Happy Friday! I'm coming at you live from the library, where I've been since 9 AM, with the exception of a fifteen minute excursion to the dining hall to get some pizza, which I then brought back and ate while I copied down some geology notes. Other than a few distractions and self-sanctioned breaks, I've been working nonstop on geology. I have a lab exam on Monday, which basically means analyzing topographic maps and fossils--it's about as fun as it sounds.

But that's enough about geology for today. I'm using this blog post as an excuse to take a break from my studies, even though I'm going to a review session in less than an hour and will probably devote a large chuck of tomorrow going over the study guide I spent my afternoon making. No more talk about rock strata, I promise. Instead let's talk about voyeurism and the entitlement of the male gaze!! Fun, right?!

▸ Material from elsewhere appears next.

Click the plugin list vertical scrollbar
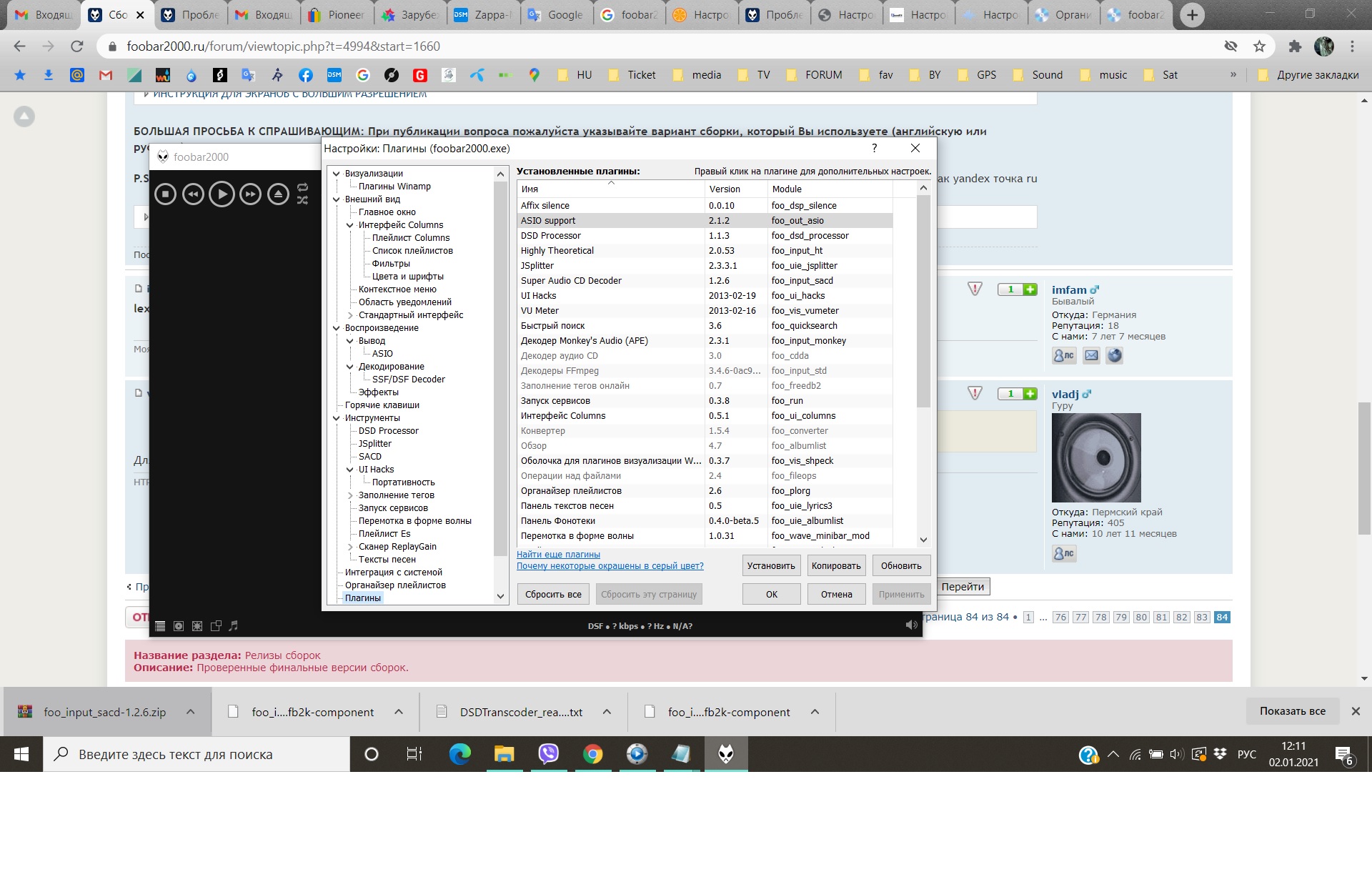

So yesterday around 9 PM I went to the gym, as I often do. I did my usual 45 minutes of cardio and then went out into the hall to do a little bit of strength training and stretching. The way our gym is set up, there's a huge basketball court toward the back, closed off by a series of floor-to-ceiling glass panels. The people--usually all men--in the basketball court can see out into the hallway, and the people--usually all women--in the hallway can see into the basketball court. Admittedly, this is a little bit of an odd setup for a gym; it feels like an aquarium, where people are meant to observe animals behind a looking class. Here's the difference though: we're not animals. We're college students. We're humans who should acknowledge one another's personhood.

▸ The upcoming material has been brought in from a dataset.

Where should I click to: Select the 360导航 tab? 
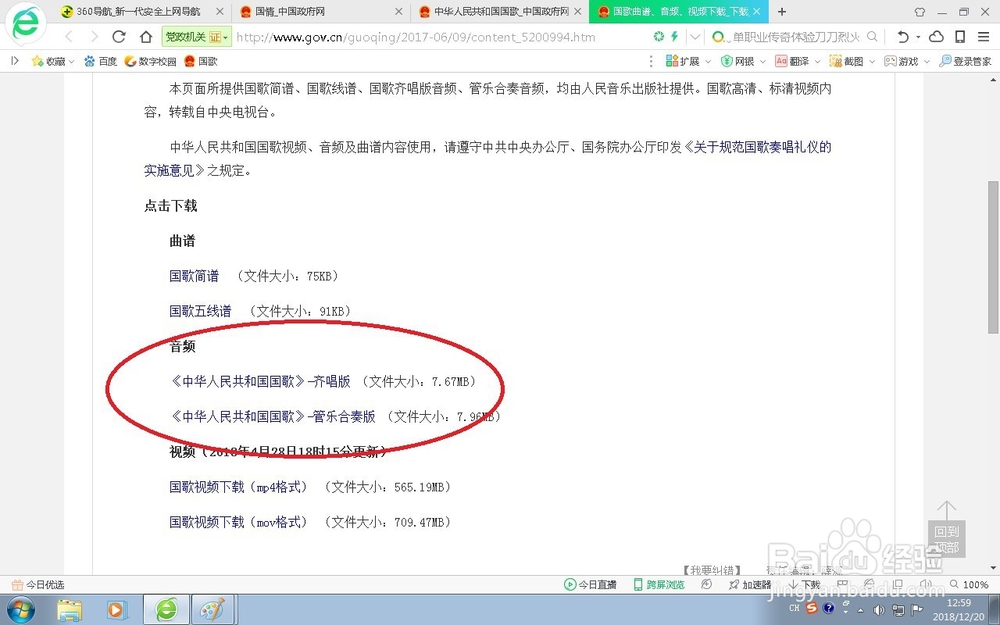pyautogui.click(x=140, y=13)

So now that you have that visual in mind, picture me in that little hallway, dripping sweat after cardio and ready to do some muscle work. I'm wearing a sleeveless black workout top and cropped yoga pants. Admittedly, the pants are tight around my butt, because I don't like to work out in super loose clothes; bear in mind that my choice of wardrobe is just that: my choice. Not at all any indication that I want to be stared at.

As is my usual routine, I start with squats. I try to do as many as possible; I squat until my legs can't take anymore. So I start squatting, facing the windows so my ass is backed up to the cinderblock wall behind me. I manage to do about ten or so, until out of the corner of my eye I notice two men--probably between 20 and 22--blatantly staring and making comments through the glass. They both actually stopped playing basketball in favor of angling themselves to best stare at my body while I was working out. And no, I'm not paranoid--ask any woman, and she'll be able to tell you: we know when we're being checked out. And sometimes it's wanted; sometimes we want attention. Most times it's not. Like when we're at the gym.

I tried to ignore their gaze and focus on my form, doing my squats as normal. But I felt like I was under inspection, which is not only creepy, but it's a form of assault. I felt like I wasn't even a person, but rather an object to be watched closely. So I stopped. Not even a third of the way into my anticipated set, I just stopped, packed up, and went home. That sucks. If you make another person so uncomfortable that they no one feel as though they can exist as they would like to, I have no problem telling you you're a shitty person.

I don't go to the gym to be checked out. I don't work on my body for the approval of random men. My workout is my time to be in my own head and to challenge myself. Anyone who thinks they can interrupt that isn't worth their place in society. And yes, I know it could've been worse: I wasn't catcalled, or touched, or physically assaulted, but being stared at that blatantly is a testament to the disgusting culture of female objectification that we live in.

Sorry to get all feminist rant-y on you guys, but I really just can't stop thinking about that. It was super creepy and not at all flattering. If you go to the gym on the regular, please listen up. The gym is not the place to pick up women. It's not the place to check a woman out. It's not the place to make a woman feel like she's lost her autonomy. Please just be like the rest of us: come in, do your workout, and go home. Simple as that.

I'll see you all tomorrow, hopefully with something more lighthearted to say.